Caso Jéssica Augusta: Saúde Mental, Religiosidade e a Banalização de Práticas Ancestrais
[...] O que merece atenção é a maneira como a internet interpreta (e muitas vezes banaliza) ambos.
Há algo inquietante na forma como a internet acompanha determinadas crises: quando acontecem diante de uma câmera, o sofrimento deixa de ser apenas sofrimento. Torna-se conteúdo, entretenimento e espetáculo.

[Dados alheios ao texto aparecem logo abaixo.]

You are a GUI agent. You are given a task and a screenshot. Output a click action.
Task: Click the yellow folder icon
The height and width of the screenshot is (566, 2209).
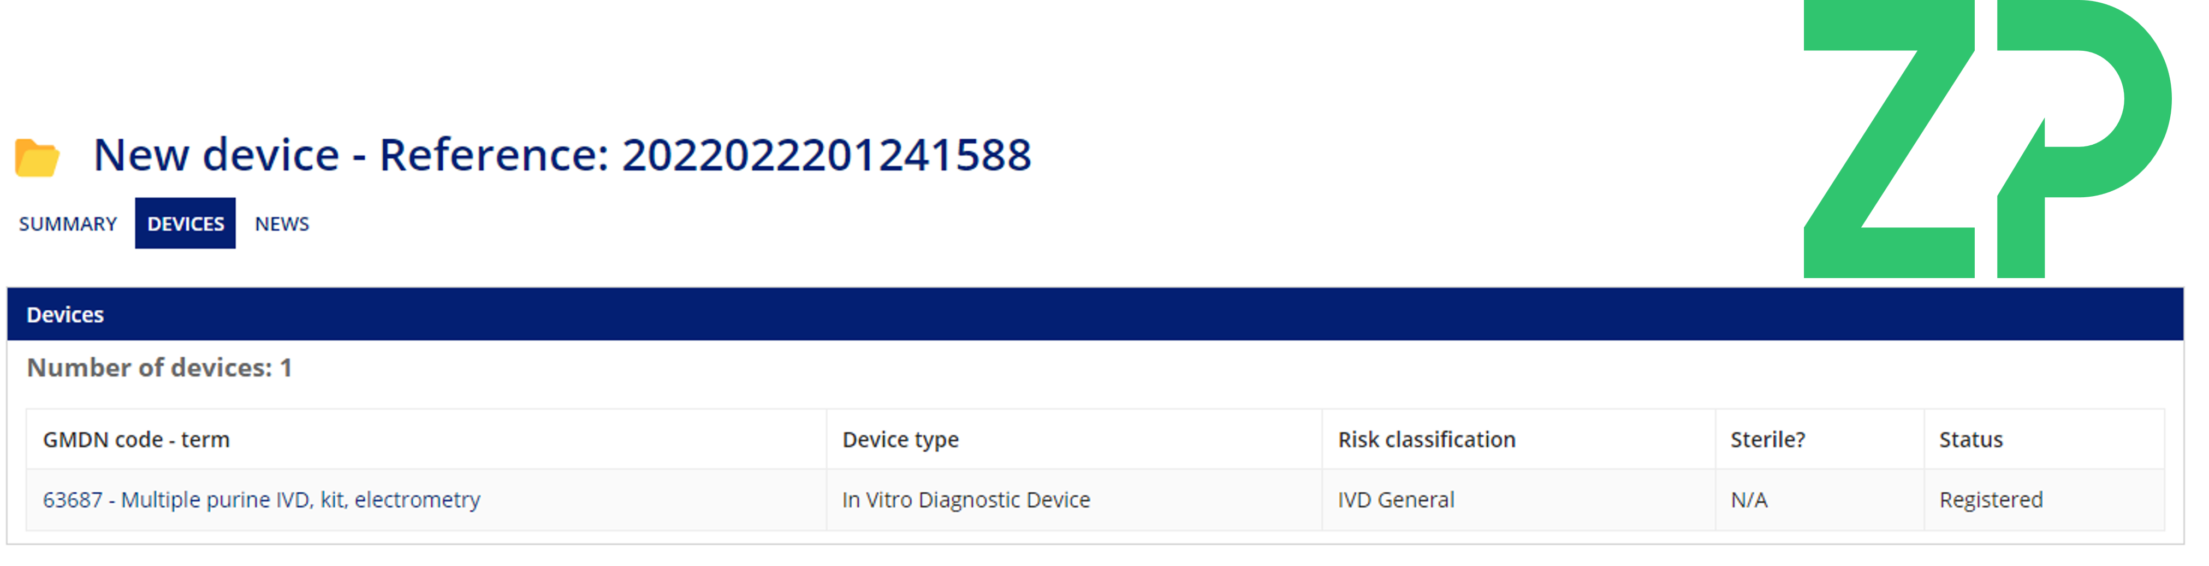click(37, 158)
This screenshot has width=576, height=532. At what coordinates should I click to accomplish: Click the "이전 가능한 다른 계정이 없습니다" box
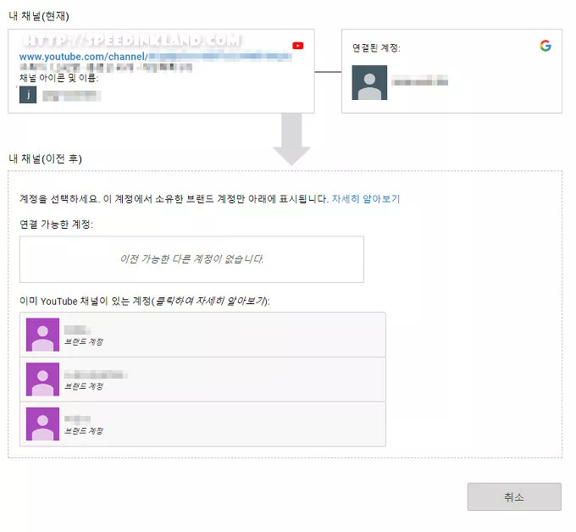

Em 2025, Jéssica Augusta ganhou repercussão após participar de uma cerimônia com Ayahuasca e, posteriormente, apresentar comportamentos e discursos interpretados publicamente como um episódio psicótico, que culminou em uma internação. Depois, voltou à rotina que compartilhava nas redes: mochilões, surf, natureza e espiritualidade, um lifestyle leve e quase idílico de acompanhar.
Agora, em agosto de 2026, seus conteúdos voltaram a apresentar discursos semelhantes aos daquele período, incluindo a identificação com uma Pombagira.
É importante, porém, não transformar observação em diagnóstico. Não cabe às redes sociais (nem a nós) afirmar que Jéssica está novamente em surto. Uma experiência espiritual e um sofrimento psíquico também não são necessariamente opostos. O que merece atenção é a maneira como a internet interpreta (e muitas vezes banaliza) ambos.
A Ayahuasca possui tradição religiosa e ancestral, mas também existem registros médicos de episódios psicóticos associados, potencializados por conta do seu consumo. Reduzi-la a algo que "causa loucura" é simplista, até porque não é sobre isso; transformá-la em um portal para iluminação também.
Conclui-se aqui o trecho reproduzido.